1920 zog er nach Berlin, wo er im Filmgeschäft Fuß fassen konnte, ohne fest an eine bestimmte Produktionsfirma gebunden zu sein. Sein erste Filmarbeit waren die Bauten für Ernst Lubitschs Kostümfilm "Sumurun" (1920; gemeinsam mit dem verantwortlichen Szenenbildner Kurt Richter). Im folgenden Jahr entwarf er die Kostüme für Paul Lenis Historienfilm "Die Verschwörung zu Genua" (1921) und gehörte zum Kostümbildner-Team von Lubitschs "Das Weib des Pharao" (1921); bei dem Mehrteiler "Fridericus Rex" (1922) war er Mitglied des Szenenbildner-Teams.
Wiederholt arbeitete Metzner mit dem Produzenten und Filmindustriellen Hans Neumann zusammen. Dadurch stand er mehrfach vor der Aufgabe, dessen riesige, zum Filmatelier umgebaute Luftschiffhalle Staaken mit seinen Bauten zu bespielen, so etwa bei den "Fridericus Rex"-Filmen. Für den von Neumann produzierten Bibel-Film "I.N.R.I." (1923, Regie: Robert Wiene) erprobte er als erster einen 4000 qm großen Rundhorizont.
Nach einigen weiteren Arbeiten als Kostümbildner (zuletzt bei der Shakespeare-Adaption "Ein Sommernachtsraum", 1925) verlegte Metzner sich ausschließlich auf den Bereich Szenenbild.

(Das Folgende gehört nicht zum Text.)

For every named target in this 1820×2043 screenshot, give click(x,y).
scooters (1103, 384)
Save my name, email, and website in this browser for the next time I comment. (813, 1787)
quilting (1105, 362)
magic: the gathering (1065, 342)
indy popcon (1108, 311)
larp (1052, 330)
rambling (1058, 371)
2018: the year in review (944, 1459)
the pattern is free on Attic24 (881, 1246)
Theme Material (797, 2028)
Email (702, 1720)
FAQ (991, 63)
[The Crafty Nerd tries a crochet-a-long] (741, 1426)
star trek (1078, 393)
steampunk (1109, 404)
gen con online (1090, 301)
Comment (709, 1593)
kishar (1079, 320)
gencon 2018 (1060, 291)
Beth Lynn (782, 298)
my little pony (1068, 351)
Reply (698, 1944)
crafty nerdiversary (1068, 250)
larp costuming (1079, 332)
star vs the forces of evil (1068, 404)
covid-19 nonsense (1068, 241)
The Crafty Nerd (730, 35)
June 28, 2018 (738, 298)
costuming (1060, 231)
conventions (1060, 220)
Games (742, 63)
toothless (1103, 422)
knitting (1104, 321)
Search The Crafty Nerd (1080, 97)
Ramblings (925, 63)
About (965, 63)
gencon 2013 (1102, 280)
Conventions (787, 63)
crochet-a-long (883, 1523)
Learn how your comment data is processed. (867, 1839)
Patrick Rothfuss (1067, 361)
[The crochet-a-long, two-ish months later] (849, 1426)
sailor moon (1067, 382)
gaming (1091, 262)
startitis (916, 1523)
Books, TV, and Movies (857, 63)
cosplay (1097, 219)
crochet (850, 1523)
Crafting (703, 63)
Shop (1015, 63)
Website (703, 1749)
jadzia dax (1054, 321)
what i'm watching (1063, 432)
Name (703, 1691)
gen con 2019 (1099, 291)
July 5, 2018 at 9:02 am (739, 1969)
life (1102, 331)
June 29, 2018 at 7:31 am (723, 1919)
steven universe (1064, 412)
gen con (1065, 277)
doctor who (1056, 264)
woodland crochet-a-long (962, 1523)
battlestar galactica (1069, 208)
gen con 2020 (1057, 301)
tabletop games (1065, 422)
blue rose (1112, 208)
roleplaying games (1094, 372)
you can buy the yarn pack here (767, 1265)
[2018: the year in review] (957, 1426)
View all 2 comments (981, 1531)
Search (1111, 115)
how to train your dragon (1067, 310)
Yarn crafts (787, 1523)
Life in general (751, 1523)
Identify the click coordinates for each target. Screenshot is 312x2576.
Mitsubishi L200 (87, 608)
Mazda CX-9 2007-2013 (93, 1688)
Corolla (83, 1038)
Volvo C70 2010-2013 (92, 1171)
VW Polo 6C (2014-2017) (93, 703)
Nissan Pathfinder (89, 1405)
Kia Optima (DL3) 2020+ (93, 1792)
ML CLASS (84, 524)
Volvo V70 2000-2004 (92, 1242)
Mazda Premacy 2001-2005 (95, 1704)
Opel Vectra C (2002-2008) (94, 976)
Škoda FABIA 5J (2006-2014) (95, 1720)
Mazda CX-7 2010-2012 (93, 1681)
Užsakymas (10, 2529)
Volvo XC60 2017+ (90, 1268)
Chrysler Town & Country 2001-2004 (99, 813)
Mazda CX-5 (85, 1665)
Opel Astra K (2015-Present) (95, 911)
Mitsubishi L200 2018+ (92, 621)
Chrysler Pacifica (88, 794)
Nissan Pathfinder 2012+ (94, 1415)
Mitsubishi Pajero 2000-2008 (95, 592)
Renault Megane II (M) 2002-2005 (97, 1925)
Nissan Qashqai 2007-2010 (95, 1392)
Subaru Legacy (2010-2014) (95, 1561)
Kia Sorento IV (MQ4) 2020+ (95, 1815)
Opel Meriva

Das Psychoanalyse-Drama "Geheimnisse einer Seele" (1926) markierte seine erste Zusammenarbeit mit G. W. Pabst. Bis 1933 realisierten die beiden sieben gemeinsame Filme, darunter einige der bedeutendsten Werke dieser Ära: "Tagebuch einer Verlorenen" (1929), "Die weiße Hölle vom Piz Palü" (1929) und "Westfront 1918" (1930). In seinen Szenenbildern setzte Metzner unter anderem Pabsts Vorliebe für charakterisierende Dekorations-Details und eine Mischung aus Realismus und stilisierender Abstraktion um. Einen Höhepunkt der Zusammenarbeit bildete das Grubenunglück-Drama "Kameradschaft" (DE/FR 1931), für das Metzner im Studio täuschend echte Bergwerksstollen nachbaute.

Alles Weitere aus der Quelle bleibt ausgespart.